Data to process section start

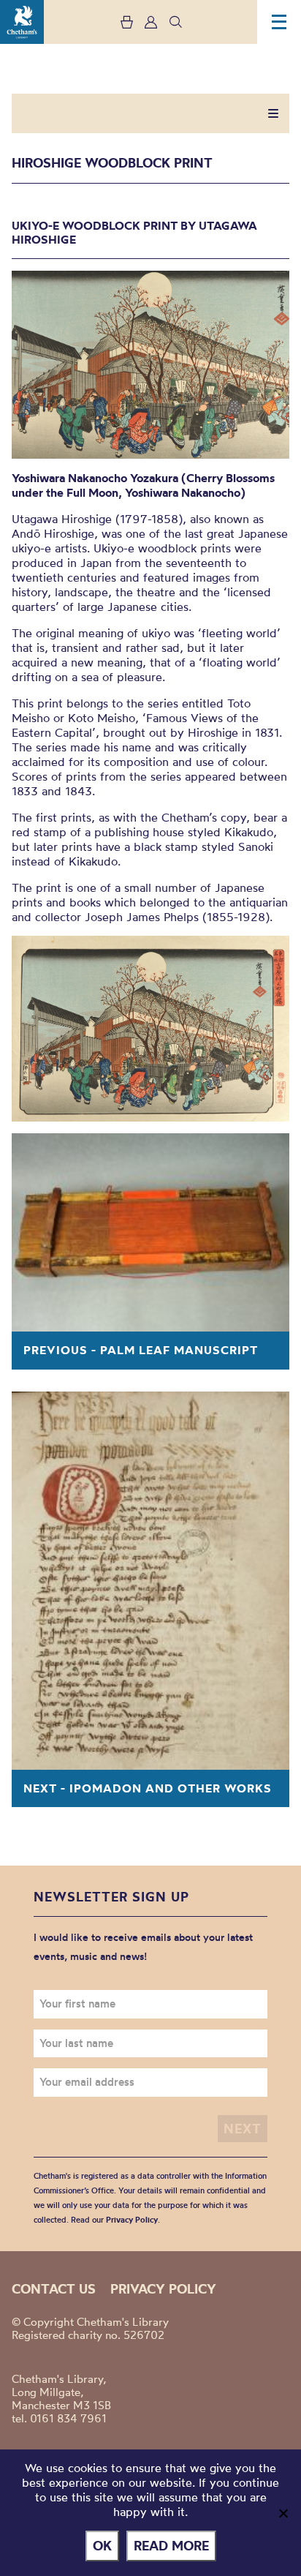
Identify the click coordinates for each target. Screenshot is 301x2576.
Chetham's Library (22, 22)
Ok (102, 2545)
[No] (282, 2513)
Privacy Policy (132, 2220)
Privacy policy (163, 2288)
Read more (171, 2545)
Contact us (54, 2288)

Data to process section end

Task requirements >>
Retype the records above exactly, and keep any picture out of what you write.

Answer below >>
Identify the click coordinates for each target. Screenshot is 301x2576.
Chetham's Library (22, 22)
Ok (102, 2545)
[No] (282, 2513)
Privacy Policy (132, 2220)
Privacy policy (163, 2288)
Read more (171, 2545)
Contact us (54, 2288)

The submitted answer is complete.